Ex-prefeito de Itabira, João Izael

A Justiça deferiu medida liminar solicitada pelo Ministério Público de Minas Gerais (MPMG), por meio da Promotoria de Justiça de Defesa do Patrimônio Público de Itabira, para bloquear R$ 2.094.558,28 do ex-prefeito, João Izael, de um ex-secretário de obras e de uma empreiteira do município da Região Central do Estado. O motivo são irregularidades constatadas na obra de pavimentação da estrada que liga a cidade aos distritos de Ipoema e Senhora do Carmo.

Inspeção realizada em 2011 pelo Tribunal de Contas do Estado de Minas Gerais (TCE-MG) constatou irregularidades na execução da obra. O contrato, no valor de cerca de R$ 14 milhões, foi celebrado em dezembro de 2006. Noventa dias após a assinatura, foi firmado um termo aditivo impondo modificações significativas à contratação.

O motivo seria a alteração dos quantitativos de alguns itens da planilha de orçamento para adequação da obra, mas os prazos e os valores permaneceriam inalterados. Verificou-se que os itens foram redistribuídos, de forma que o valor, em reais, resultante desta operação, ficasse igual a zero, ou seja, o montante de decréscimo ficou em R$ 4.093.587,98, idêntico ao montante de acréscimo.

Pela análise da planilha, observou-se que foram alterados substancialmente diversos itens e que tal alteração se justificaria se tivesse havido uma mudança expressiva no projeto original contratado. A avaliação do TCE-MG salientou que o aditivo descaracterizou o objeto contratado. Todavia, não constou na documentação o projeto básico ou executivo que justificasse a necessidade das alterações.

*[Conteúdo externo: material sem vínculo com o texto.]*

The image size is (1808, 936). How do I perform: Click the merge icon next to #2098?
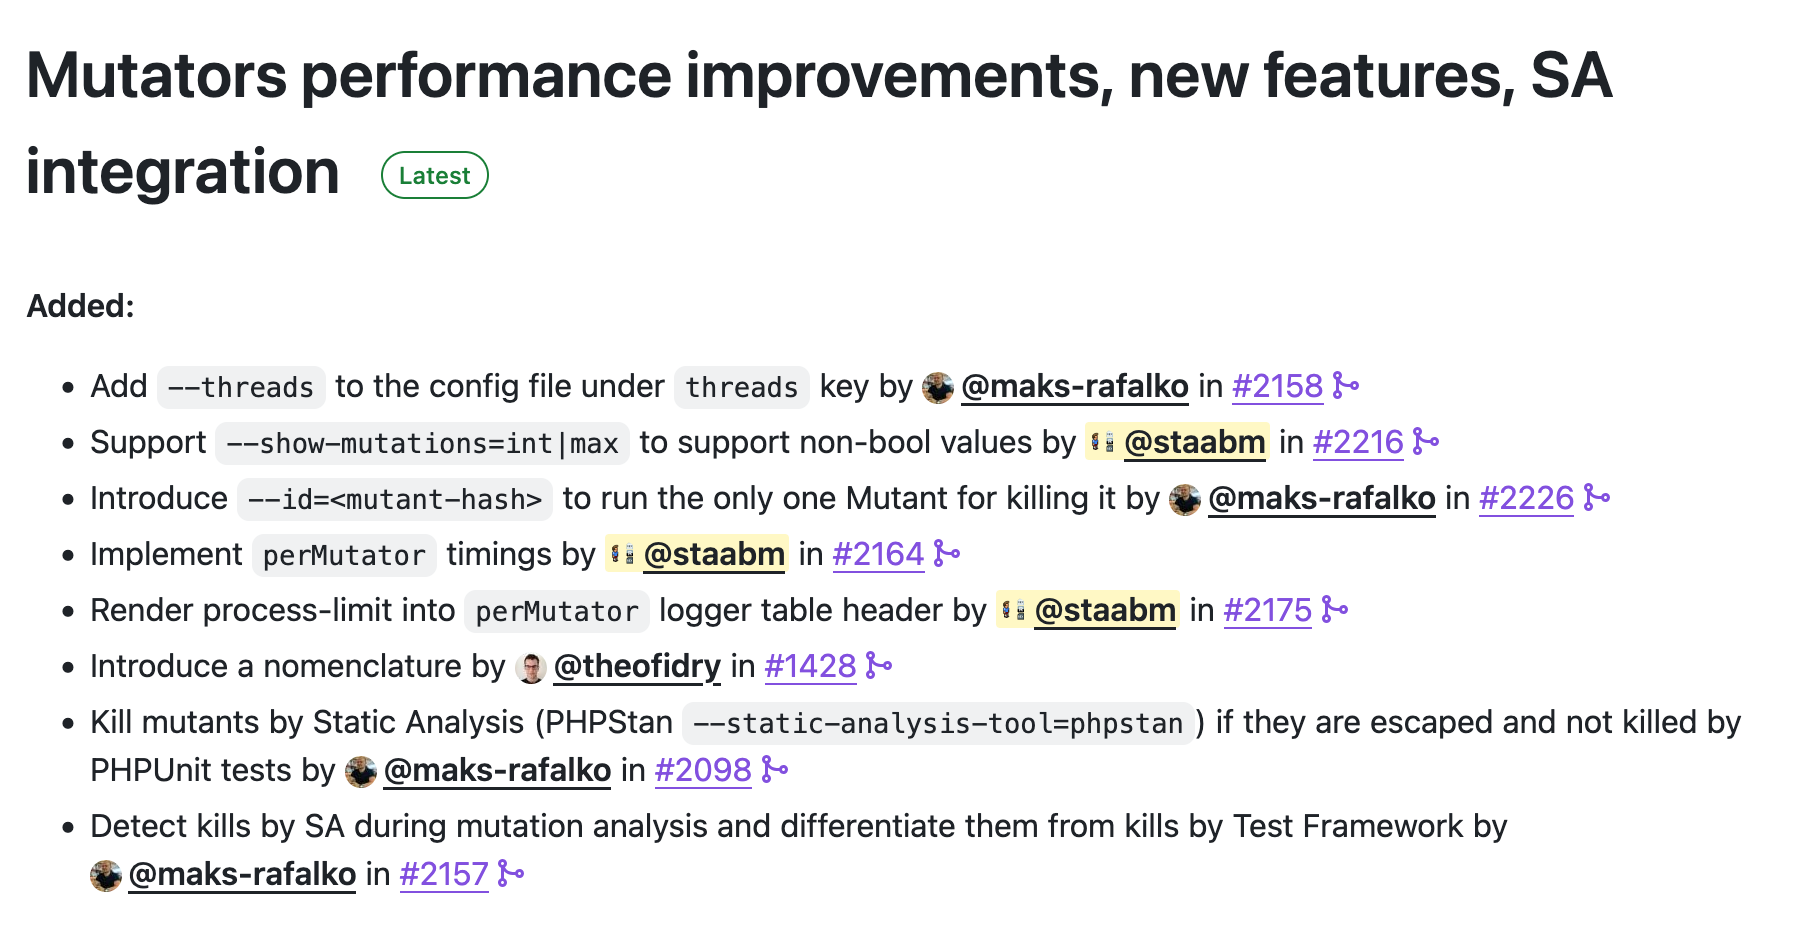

O TCE-MG afirmou que, apesar de terem sido constatadas discrepâncias nos preços unitários, o preço final da obra, quando da assinatura do contrato, encontrava-se compatível com o de mercado. Porém, com a celebração do primeiro aditivo, em que houve a redistribuição dos serviços, os itens, cujos preços apresentaram-se discrepantes, tiveram suas quantidades aumentadas, gerando distorções no preço final da obra. Além disso, toda a redistribuição contribuiu para que o valor total da obra subisse em R$ 2.254.303,45.

Após questionados, os responsáveis pelo contrato não conseguiram explicar os motivos das alterações. O TCE-MG também realizou uma auditoria na execução da obra e constatou um dano efetivo ao erário de R$ 2.094.558,28. Além disso, uma análise realizada pelo MPMG revelou problemas no edital de licitação, que fazia várias exigências irregulares.

Ao final, o MPMG pede que seja apurada também a responsabilidade dos técnicos que fizeram as medições irregulares de execução da obra e que todos sejam condenados nas penas da Lei de Improbidade Administrativa.